When you look through any issue you’ll see his name (or “MR”) on the majority of pages. My favourite creations of his were of course The Sekret Diary ov Hadrian Vile, brought to the page in all of its jaggedy-art glory by a young Ian Jackson, and Mark’s riff on Saturday morning cliffhanger television serials, The Street-Hogs, illustrated by J.T. Dogg. Highly original and unlike anything you’d have read elsewhere, Mark’s imagination was let loose, finally able to express his sense of humour without the restrictions he’d faced in other comics.

Where else could we be squeamish over Hadrian’s disgusting hobbies or laughing at the torture he put his long-suffering parents through one minute, then enjoying a heartwarming moment at the birth of his baby sister the next? Almost all of Uncle Pigg’s and Mary Lighthouse’s hilarious confrontations were written by Mark and any issues that contained a full-length strip of theirs have been favourites of mine (for both young me and young-at-heart me).

Mark wasn’t shy at starring on the pages of the comic either, sometimes alongside his fellow editors Patrick and Tony, sometimes with his partner Helen Jones. Whether it was as the captain of the Enterpies in Star Truck or as a terrifying alien invader alongside Ian while learning a lesson in love from their spaceship (really Mark and Helen’s boiler in their basement).

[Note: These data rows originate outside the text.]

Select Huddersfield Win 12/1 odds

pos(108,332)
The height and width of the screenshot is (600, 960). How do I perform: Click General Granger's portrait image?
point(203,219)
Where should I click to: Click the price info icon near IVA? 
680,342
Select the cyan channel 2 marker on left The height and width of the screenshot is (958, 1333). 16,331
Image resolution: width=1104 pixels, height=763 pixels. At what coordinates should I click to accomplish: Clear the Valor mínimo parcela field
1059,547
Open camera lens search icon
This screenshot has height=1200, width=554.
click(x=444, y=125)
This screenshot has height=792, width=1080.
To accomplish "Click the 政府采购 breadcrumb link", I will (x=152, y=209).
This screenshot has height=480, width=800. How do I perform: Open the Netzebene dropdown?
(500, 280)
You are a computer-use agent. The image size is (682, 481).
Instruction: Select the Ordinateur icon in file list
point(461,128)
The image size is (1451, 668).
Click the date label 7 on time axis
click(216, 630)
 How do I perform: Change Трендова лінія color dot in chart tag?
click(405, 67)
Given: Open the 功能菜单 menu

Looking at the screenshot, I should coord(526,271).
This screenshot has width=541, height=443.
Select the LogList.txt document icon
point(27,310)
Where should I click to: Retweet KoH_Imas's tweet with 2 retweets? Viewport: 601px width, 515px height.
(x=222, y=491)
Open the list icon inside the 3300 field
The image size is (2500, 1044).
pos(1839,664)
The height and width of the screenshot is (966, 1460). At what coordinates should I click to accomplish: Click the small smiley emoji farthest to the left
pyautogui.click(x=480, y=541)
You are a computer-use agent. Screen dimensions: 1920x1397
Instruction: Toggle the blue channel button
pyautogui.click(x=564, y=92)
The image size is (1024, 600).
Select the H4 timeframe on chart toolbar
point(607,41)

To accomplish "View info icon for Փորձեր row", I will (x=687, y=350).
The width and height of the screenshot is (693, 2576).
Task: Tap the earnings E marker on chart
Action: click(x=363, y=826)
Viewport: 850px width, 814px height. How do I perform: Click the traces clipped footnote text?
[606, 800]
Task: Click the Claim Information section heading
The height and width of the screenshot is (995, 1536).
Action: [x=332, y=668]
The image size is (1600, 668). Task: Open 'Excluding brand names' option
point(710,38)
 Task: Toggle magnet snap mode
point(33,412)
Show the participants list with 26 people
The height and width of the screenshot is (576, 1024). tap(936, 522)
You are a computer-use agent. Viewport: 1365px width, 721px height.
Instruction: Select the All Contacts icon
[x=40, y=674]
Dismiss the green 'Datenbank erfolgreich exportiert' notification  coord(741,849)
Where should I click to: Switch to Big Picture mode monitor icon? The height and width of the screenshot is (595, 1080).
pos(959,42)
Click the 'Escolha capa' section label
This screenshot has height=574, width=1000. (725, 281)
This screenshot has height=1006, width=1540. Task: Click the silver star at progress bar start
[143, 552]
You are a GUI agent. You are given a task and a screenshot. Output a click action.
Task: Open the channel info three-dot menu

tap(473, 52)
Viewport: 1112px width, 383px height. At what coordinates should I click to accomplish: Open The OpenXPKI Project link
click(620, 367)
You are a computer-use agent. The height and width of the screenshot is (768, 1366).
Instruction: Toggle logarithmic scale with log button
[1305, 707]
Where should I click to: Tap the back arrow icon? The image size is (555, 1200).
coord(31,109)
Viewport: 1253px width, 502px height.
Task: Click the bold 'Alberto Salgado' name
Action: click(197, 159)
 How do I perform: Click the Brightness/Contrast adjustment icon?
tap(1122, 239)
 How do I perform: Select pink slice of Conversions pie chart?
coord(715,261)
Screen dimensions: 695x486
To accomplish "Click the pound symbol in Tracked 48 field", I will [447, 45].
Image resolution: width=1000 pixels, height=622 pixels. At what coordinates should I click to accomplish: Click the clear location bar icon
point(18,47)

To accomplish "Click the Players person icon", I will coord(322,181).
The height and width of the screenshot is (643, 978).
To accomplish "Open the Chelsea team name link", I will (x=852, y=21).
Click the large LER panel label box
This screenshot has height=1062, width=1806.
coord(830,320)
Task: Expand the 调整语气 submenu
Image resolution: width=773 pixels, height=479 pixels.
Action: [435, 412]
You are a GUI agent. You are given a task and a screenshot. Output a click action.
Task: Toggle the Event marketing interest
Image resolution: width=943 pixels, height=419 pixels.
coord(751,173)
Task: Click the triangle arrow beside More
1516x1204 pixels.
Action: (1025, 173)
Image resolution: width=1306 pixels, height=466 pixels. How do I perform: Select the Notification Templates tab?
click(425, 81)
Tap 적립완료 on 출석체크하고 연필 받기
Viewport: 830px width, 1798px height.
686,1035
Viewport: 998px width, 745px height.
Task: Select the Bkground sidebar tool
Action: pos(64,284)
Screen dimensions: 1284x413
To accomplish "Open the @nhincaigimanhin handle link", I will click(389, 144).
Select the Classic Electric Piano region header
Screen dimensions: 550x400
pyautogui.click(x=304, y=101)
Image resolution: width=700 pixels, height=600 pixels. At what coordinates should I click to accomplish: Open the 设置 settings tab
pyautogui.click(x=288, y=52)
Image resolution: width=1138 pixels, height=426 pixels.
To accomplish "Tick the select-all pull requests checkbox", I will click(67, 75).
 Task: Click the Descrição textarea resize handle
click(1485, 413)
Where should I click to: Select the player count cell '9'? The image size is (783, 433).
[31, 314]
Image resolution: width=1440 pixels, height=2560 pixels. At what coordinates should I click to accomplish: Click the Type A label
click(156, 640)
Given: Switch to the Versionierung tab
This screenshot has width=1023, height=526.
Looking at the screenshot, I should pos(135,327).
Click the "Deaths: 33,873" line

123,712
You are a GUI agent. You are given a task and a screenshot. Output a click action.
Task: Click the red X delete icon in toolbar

OiNK writer Graham Exton was a close friend of Mark and Helen’s and after he moved away to lived in the Bahamas the couple decided to visit, and while there they photographed a few pieces for OiNK. One was Castaway, a hilarious one-off written by Graham with the two of them in mind. That washed up body/dinner for Helen? That would be Mark. Mark wasn’t above writing in some funny little cameos for his other half too!


Mark’s productivity, his dedication to making kids laugh and his commitment to the comics medium can all be summed up in one bittersweet joke he wrote for a back page spread in the Time Travel edition of OiNK, drawn by Ed McHenry. You’ll notice that long before modern day A.I., Mark had predicted Uncle Pigg would be using a ‘Script Computer’ in the future to produce his comic. But upon closer inspection you can see who was still writing those scripts, long after he would have left us.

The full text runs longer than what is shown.